Milliardenverluste durch Falschberatung
09.02.2010
Der Bundesverband der Verbraucherzentralen hat in einem kürzlich veröffentlichten Bericht eine bessere Finanzaufsicht zum Schutz der Verbraucher vor falscher Anlageberatung gefordert.
Laut Aussage des Bundesverband könnten Anleger jährlich 20 Milliarden Euro zusätzliche Rendite erreichen, wenn eine verbraucherorientierte Reform und Restrukturierung der Finanzaufsicht erreicht würde. Anleger würden insbesondere durch ineffiziente Anlageprodukte, unverständliche und intransparente Verbraucherinformationen, mangelnden Wettbewerb, unfaire Vertriebsmethoden und provsionsgesteuerte Beratungen geschädigt.
Der Verbraucherschutz muss als Aufsichtsziel gesetzlich verankert werden. Dies schreibt die EU-Finanzmarktrichtlinie bereits längst vor. Aufgabe der Aufsicht wäre es dann, auch für eine bedarfsgerechte Anlageberatung zu sorgen. “Die Formel lautet: Bessere Aufsicht, weniger Verluste, mehr aufs Konto”, so Vorstand Gerd Billen.

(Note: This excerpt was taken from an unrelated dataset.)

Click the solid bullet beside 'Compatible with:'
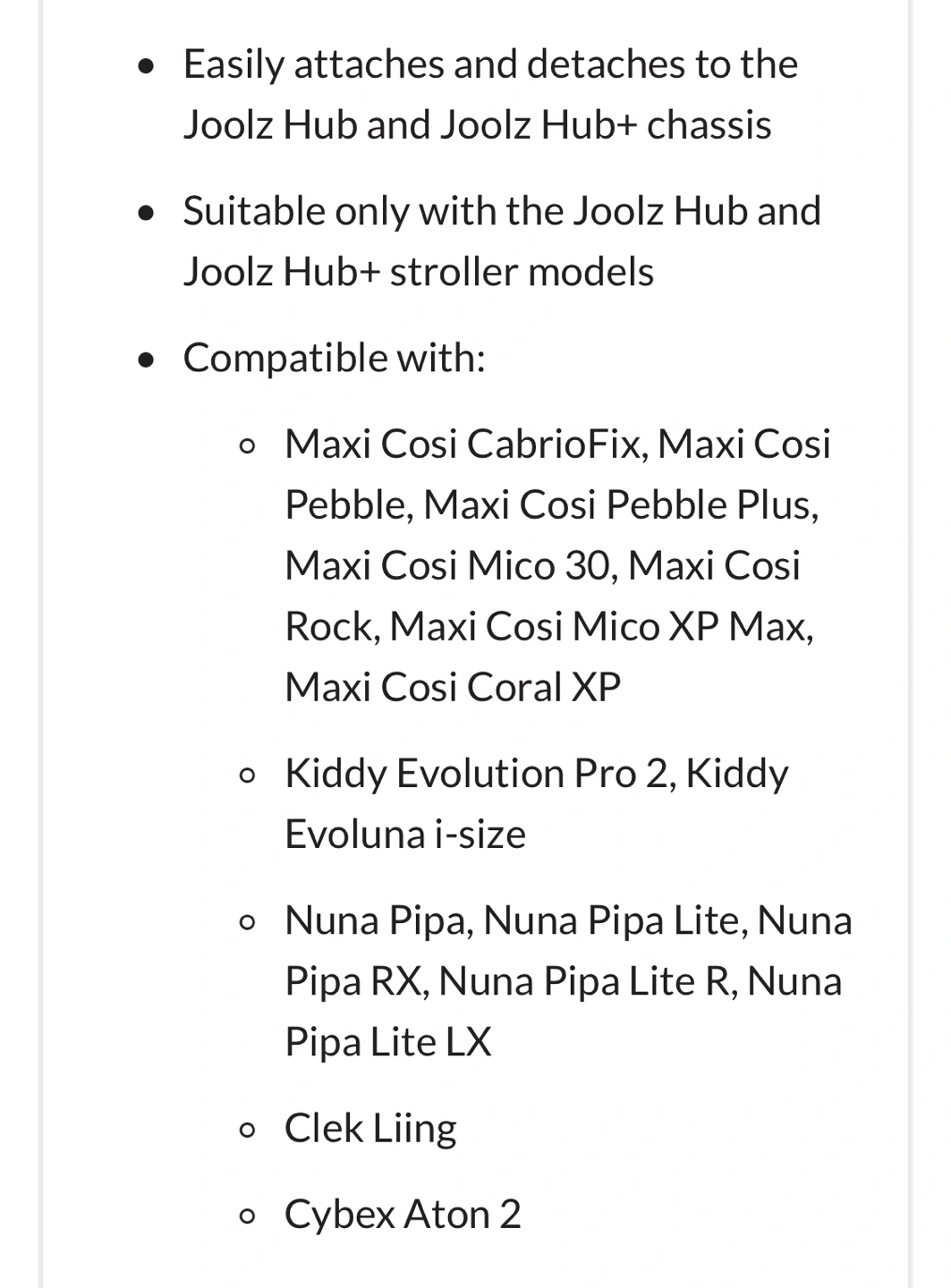The image size is (951, 1288). (x=147, y=360)
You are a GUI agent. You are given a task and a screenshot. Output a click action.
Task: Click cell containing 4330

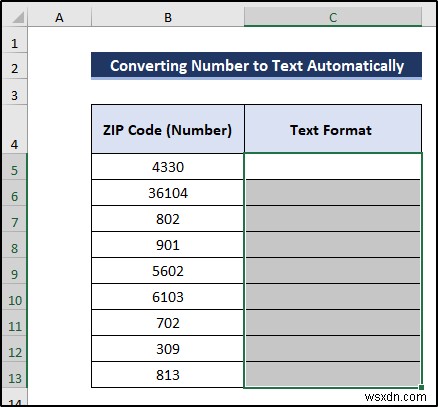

Nach Meinung der Verbraucherzentralen sei die Bestrafung von verbraucherschädlichen Geschäftspraktiken bislang nicht weitreichend genug. “Die Anbieter kalkulieren die mangelnde Aufsicht in ihre Gewinnerwartungen für riskante Produkte und Praktiken mit ein”, so Billen. Griffen die zuständigen Behörden schneller und konsequenter durch, würde dies auch die Bereitschaft von Unternehmen fördern, ihre Geschäftspolitik verbraucherfreundlicher zu gestalten.